Listing.
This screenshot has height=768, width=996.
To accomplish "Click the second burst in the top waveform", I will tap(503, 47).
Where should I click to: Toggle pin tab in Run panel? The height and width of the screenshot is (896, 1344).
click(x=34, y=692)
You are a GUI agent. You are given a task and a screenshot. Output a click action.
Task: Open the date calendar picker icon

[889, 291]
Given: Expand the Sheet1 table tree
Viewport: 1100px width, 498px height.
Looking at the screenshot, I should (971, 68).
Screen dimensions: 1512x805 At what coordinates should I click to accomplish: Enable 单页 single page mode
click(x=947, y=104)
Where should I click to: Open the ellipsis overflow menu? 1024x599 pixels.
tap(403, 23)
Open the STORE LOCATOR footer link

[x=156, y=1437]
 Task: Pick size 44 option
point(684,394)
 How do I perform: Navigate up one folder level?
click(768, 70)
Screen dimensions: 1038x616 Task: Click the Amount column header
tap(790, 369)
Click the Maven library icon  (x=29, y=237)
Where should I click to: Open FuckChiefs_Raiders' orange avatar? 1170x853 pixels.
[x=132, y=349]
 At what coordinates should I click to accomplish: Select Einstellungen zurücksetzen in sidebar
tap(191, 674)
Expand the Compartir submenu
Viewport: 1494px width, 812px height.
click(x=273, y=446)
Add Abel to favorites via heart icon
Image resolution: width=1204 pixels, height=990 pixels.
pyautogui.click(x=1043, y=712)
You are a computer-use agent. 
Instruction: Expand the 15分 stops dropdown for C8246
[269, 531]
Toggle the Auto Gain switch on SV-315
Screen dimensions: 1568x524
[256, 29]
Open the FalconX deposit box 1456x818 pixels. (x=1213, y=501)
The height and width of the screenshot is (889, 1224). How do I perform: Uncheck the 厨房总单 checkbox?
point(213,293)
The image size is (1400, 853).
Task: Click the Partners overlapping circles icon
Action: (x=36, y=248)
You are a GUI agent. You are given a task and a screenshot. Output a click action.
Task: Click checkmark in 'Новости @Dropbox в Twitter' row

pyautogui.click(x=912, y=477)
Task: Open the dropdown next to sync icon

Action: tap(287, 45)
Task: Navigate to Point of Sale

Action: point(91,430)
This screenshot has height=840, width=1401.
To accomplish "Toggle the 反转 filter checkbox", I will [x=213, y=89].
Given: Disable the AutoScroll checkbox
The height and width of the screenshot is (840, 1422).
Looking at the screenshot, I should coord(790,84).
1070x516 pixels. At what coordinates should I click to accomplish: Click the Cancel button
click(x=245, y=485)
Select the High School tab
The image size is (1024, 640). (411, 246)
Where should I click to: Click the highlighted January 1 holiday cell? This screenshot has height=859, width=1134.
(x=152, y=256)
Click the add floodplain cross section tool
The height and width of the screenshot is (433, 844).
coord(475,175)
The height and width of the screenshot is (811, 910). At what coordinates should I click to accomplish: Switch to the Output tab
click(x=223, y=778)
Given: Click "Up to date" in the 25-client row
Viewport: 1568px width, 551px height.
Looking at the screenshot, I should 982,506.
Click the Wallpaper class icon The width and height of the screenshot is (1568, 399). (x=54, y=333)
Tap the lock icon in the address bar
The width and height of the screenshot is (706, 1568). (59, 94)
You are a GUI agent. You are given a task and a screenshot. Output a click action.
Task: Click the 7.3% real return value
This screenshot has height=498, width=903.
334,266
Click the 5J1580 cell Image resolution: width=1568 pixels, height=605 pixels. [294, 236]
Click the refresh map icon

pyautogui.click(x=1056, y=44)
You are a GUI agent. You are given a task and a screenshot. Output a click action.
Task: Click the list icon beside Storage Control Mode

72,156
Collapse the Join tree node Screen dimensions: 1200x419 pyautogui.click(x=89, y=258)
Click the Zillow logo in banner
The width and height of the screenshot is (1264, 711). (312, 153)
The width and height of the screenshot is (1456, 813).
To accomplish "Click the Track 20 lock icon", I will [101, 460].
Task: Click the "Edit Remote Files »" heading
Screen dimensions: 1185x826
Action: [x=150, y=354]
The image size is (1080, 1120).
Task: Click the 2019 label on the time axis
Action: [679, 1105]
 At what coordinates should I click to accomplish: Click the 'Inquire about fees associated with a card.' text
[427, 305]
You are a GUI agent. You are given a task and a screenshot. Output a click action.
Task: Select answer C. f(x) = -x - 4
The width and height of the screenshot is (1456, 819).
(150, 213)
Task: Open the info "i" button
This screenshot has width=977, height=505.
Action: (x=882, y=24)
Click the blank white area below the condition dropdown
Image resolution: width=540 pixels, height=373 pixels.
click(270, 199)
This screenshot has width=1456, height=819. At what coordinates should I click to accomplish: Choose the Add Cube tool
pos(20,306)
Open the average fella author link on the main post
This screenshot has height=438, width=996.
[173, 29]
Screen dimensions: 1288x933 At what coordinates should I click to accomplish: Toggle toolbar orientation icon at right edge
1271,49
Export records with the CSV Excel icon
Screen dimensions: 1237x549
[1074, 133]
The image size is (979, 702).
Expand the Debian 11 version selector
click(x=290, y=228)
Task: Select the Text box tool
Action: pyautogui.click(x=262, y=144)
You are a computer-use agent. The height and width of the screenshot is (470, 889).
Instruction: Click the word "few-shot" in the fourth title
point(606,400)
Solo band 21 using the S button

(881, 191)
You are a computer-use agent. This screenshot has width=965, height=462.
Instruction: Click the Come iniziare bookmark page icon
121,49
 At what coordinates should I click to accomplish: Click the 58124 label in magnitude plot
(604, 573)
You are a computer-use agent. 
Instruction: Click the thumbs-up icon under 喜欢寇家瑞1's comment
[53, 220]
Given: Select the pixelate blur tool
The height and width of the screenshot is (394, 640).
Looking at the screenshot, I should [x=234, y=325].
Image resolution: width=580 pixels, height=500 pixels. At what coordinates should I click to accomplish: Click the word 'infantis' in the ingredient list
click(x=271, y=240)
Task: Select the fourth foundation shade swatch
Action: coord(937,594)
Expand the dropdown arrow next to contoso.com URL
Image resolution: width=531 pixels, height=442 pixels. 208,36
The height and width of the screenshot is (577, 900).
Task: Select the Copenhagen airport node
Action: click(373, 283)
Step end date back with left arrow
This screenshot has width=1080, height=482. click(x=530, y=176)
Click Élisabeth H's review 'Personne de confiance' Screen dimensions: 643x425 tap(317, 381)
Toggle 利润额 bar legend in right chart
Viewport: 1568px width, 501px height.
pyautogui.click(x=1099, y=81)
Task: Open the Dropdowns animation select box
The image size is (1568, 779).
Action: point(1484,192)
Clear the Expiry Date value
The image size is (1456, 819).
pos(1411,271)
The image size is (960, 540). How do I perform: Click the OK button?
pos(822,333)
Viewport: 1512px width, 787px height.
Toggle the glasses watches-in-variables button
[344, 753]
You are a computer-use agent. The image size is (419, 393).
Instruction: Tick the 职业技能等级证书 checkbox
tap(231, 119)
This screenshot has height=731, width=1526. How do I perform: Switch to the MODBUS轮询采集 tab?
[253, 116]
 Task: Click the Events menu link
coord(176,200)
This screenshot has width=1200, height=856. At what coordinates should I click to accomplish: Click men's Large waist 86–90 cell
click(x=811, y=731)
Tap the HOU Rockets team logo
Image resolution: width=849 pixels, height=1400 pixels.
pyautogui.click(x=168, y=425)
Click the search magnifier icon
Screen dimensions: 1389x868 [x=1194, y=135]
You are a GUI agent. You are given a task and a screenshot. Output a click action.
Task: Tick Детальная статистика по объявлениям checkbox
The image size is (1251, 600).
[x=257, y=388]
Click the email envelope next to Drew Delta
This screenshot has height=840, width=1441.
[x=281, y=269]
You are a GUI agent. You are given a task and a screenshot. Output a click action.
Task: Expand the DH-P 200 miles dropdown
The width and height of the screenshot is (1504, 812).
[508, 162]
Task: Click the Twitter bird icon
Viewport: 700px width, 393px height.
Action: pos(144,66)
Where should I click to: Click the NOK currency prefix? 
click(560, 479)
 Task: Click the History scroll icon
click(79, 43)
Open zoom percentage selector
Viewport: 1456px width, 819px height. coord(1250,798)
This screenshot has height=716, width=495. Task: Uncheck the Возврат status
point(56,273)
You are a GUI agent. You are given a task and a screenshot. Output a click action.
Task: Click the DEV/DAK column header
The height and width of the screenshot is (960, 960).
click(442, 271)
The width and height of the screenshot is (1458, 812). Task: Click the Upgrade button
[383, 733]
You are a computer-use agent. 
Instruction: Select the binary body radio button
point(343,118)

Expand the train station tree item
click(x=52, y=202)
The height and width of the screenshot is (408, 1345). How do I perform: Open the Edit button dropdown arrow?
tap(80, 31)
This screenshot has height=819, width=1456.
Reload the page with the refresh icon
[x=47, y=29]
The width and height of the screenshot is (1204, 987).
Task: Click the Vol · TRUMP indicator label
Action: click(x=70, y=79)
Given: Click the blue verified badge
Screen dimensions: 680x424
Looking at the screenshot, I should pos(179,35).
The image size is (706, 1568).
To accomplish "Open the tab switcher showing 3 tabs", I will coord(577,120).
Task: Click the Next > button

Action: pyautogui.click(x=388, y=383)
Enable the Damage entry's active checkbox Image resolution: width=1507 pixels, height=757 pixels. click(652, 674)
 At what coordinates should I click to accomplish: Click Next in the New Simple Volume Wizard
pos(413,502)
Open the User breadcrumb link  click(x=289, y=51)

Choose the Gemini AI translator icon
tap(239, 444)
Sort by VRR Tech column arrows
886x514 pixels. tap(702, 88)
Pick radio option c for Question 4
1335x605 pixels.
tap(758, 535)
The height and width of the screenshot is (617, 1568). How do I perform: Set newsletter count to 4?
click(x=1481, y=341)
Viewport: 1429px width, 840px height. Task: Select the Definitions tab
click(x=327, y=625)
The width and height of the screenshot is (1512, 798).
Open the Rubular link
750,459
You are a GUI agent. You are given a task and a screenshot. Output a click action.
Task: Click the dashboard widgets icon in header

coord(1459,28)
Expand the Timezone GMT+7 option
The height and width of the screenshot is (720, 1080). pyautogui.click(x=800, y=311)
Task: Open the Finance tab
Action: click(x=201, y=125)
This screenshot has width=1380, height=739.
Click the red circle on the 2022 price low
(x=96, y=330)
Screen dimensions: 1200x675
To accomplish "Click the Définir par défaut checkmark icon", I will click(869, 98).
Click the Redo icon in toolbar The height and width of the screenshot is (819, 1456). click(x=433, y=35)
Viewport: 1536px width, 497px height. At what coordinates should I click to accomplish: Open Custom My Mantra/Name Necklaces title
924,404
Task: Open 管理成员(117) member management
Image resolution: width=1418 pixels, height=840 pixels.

Challenge. Can you arrange the lines of the listing above, from its first line through the line containing "pyautogui.click(x=1043, y=712)" inclusive, as a JSON list of strings with one string per line and blank lines left out?

Right answer.
[
  "This screenshot has height=768, width=996.",
  "To accomplish \"Click the second burst in the top waveform\", I will tap(503, 47).",
  "Where should I click to: Toggle pin tab in Run panel? The height and width of the screenshot is (896, 1344).",
  "click(x=34, y=692)",
  "You are a GUI agent. You are given a task and a screenshot. Output a click action.",
  "Task: Open the date calendar picker icon",
  "[889, 291]",
  "Given: Expand the Sheet1 table tree",
  "Viewport: 1100px width, 498px height.",
  "Looking at the screenshot, I should (971, 68).",
  "Screen dimensions: 1512x805 At what coordinates should I click to accomplish: Enable 单页 single page mode",
  "click(x=947, y=104)",
  "Where should I click to: Open the ellipsis overflow menu? 1024x599 pixels.",
  "tap(403, 23)",
  "Open the STORE LOCATOR footer link",
  "[x=156, y=1437]",
  " Task: Pick size 44 option",
  "point(684,394)",
  " How do I perform: Navigate up one folder level?",
  "click(768, 70)",
  "Screen dimensions: 1038x616 Task: Click the Amount column header",
  "tap(790, 369)",
  "Click the Maven library icon  (x=29, y=237)",
  "Where should I click to: Open FuckChiefs_Raiders' orange avatar? 1170x853 pixels.",
  "[x=132, y=349]",
  " At what coordinates should I click to accomplish: Select Einstellungen zurücksetzen in sidebar",
  "tap(191, 674)",
  "Expand the Compartir submenu",
  "Viewport: 1494px width, 812px height.",
  "click(x=273, y=446)",
  "Add Abel to favorites via heart icon",
  "Image resolution: width=1204 pixels, height=990 pixels.",
  "pyautogui.click(x=1043, y=712)"
]